Quote:
Originally Posted by Baywire
I'm going to assume you meant 9.5 Million. Since 95 million would be about 27% of America being out of a job which is just not true. It's around 5% (which is about 17.5 million).
^
I think however, we as a thread have definitely come to a conclusion that ONE of the problems with the Camaro is it's price. I think we agree that the car is worth the price however the market who wants to buy it is not necessarily able to afford it. Which then becomes GM's fault not our own, for producing a car that people cannot afford.

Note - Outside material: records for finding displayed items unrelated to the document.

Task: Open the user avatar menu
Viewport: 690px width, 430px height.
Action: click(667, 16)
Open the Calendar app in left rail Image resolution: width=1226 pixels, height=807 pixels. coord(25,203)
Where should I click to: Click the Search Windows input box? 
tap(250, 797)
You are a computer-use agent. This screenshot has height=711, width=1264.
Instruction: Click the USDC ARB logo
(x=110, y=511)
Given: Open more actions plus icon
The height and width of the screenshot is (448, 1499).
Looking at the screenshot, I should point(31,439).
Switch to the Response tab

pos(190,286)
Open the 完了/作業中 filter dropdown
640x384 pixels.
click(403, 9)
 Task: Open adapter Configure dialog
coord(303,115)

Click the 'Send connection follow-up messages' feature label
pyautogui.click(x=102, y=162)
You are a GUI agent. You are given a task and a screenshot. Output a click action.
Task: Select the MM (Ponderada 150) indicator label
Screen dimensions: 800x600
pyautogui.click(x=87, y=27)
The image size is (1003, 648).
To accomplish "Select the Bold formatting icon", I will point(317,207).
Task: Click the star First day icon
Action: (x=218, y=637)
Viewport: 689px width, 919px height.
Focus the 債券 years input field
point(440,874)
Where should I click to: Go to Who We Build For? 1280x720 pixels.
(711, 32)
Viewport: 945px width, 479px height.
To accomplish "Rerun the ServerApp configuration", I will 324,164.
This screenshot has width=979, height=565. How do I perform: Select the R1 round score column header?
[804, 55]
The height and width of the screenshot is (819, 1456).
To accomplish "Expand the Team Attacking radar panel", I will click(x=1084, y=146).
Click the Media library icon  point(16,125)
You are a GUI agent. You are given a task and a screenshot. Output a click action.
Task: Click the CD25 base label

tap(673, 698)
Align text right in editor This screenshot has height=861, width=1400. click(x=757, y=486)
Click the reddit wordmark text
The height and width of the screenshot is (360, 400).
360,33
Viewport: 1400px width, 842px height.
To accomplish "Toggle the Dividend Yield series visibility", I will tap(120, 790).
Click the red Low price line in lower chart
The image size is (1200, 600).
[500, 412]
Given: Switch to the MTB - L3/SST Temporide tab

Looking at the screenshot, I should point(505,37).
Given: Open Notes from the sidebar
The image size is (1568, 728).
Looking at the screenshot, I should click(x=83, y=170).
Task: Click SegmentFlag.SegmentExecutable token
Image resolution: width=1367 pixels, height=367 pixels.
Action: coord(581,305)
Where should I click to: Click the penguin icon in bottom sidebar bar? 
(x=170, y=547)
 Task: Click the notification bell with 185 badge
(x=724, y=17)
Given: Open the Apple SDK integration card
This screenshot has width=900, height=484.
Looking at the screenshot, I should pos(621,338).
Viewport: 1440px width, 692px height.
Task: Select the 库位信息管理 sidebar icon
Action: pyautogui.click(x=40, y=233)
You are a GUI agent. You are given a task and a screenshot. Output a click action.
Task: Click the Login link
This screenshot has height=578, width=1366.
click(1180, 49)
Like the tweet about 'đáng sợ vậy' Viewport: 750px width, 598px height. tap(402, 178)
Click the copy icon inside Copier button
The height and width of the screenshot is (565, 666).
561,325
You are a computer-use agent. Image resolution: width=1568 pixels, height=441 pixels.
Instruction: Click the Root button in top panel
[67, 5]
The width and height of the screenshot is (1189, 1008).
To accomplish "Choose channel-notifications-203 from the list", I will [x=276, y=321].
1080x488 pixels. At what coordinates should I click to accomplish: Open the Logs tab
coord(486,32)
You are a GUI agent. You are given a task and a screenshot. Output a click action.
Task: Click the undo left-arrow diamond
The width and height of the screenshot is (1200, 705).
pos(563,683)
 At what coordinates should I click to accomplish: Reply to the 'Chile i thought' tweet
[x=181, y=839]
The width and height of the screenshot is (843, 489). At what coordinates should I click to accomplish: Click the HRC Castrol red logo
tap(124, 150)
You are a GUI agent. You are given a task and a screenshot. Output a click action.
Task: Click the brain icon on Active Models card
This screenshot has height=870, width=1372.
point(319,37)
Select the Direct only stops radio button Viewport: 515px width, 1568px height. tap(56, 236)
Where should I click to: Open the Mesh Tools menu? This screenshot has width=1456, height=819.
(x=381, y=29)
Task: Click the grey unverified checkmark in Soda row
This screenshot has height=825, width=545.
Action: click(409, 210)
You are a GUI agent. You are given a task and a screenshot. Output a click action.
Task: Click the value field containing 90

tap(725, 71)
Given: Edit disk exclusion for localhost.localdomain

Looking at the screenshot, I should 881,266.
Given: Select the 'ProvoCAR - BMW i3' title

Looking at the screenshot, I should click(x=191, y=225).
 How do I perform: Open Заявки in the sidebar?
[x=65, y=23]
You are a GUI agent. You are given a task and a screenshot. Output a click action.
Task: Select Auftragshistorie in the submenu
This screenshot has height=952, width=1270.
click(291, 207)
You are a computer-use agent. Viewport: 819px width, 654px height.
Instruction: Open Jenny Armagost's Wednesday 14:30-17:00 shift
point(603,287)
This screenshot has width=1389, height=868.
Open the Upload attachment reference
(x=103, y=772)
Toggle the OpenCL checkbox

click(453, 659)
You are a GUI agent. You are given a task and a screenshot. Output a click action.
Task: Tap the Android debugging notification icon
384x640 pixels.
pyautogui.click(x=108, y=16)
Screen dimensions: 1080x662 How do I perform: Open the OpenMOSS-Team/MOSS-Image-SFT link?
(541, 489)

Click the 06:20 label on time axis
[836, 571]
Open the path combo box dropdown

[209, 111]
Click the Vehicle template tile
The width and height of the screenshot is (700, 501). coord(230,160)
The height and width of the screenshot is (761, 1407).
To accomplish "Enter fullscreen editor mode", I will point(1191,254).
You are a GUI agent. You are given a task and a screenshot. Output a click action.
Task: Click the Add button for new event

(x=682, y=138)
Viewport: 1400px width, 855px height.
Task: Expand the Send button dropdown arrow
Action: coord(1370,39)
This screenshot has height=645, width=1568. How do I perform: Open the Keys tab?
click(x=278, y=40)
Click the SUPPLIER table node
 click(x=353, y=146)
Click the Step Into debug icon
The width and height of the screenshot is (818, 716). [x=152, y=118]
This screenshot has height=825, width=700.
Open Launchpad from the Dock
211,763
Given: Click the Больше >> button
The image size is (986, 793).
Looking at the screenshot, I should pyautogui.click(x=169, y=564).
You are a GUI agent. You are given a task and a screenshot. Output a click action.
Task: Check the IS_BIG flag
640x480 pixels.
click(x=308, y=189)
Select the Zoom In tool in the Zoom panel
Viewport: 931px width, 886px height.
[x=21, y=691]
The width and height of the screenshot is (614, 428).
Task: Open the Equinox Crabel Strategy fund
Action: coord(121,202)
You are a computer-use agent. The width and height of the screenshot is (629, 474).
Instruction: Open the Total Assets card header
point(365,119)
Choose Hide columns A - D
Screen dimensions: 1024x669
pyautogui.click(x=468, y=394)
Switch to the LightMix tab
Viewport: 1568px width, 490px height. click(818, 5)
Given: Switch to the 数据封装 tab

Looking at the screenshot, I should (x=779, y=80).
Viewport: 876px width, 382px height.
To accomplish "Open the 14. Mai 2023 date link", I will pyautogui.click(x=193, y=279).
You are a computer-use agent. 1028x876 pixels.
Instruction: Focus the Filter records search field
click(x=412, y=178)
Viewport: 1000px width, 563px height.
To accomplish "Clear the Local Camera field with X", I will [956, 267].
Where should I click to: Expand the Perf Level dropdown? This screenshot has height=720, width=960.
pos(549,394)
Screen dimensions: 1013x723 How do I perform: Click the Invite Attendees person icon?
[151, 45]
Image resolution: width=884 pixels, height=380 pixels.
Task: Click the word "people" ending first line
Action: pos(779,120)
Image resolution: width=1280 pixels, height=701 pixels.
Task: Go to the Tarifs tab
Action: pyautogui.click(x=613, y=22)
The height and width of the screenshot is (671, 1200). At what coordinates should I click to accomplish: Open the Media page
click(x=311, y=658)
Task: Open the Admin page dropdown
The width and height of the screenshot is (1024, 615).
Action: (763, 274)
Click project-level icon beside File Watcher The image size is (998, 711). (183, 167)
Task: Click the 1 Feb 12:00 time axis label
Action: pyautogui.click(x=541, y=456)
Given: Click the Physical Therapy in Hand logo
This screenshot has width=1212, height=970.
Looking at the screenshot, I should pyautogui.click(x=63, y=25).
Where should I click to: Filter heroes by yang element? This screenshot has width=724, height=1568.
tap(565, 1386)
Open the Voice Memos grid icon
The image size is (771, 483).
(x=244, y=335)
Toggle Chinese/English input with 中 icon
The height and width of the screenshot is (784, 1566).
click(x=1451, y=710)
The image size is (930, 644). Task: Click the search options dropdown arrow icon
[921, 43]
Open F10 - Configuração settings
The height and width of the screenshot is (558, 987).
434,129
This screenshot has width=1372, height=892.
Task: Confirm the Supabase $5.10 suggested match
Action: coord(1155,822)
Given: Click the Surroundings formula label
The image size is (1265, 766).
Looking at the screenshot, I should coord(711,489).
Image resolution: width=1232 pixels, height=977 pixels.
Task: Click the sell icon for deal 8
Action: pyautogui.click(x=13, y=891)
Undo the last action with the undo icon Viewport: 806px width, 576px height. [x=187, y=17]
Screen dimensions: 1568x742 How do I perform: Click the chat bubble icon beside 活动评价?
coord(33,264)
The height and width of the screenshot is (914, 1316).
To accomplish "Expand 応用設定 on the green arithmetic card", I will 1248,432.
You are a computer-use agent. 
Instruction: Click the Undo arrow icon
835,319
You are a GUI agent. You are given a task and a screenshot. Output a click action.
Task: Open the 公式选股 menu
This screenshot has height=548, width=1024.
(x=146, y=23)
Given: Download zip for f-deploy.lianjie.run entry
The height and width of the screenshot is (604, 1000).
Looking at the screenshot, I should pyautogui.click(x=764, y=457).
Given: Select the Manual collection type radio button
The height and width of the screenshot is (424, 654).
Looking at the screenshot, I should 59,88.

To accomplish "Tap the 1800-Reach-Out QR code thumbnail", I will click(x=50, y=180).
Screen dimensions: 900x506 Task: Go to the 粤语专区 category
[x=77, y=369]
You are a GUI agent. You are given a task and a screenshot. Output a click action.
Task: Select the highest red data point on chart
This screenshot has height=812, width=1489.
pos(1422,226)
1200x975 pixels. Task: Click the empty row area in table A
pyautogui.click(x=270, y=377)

Why has the Camaro become such an expensive car? GM clearly has become this high investment high return kind of company. They want to see a return on their product immediately. (THE LTG ENGINE IS 9000 DOLLARS! and LS3 is ~7k and LT1 is 11... for 2 grand more than a 430hp V8 engine you can buy a newer smaller and less powerful engine!)
GM, plz.
Now I love the exclusivity of the Camaro, I don't think exclusivity should be based solely on price. It's a new generation "new platform" which is actually old but the entire body and interior is new and yea that costs money and that usually means an increase is price. Should the price go up the following MY? Probably not, but it did, further cementing (for me) that GM is looking for high returns on 'low' production cars.
|
http://washington.cbslocal.com/2014/...f-labor-force/
http://www.dailymail.co.uk/news/arti...workforce.html
And the 9.5 million comes from this.
http://cnsnews.com/news/article/95-m...ce-under-obama
In this economy car sales are going to suffer. And they are across the board.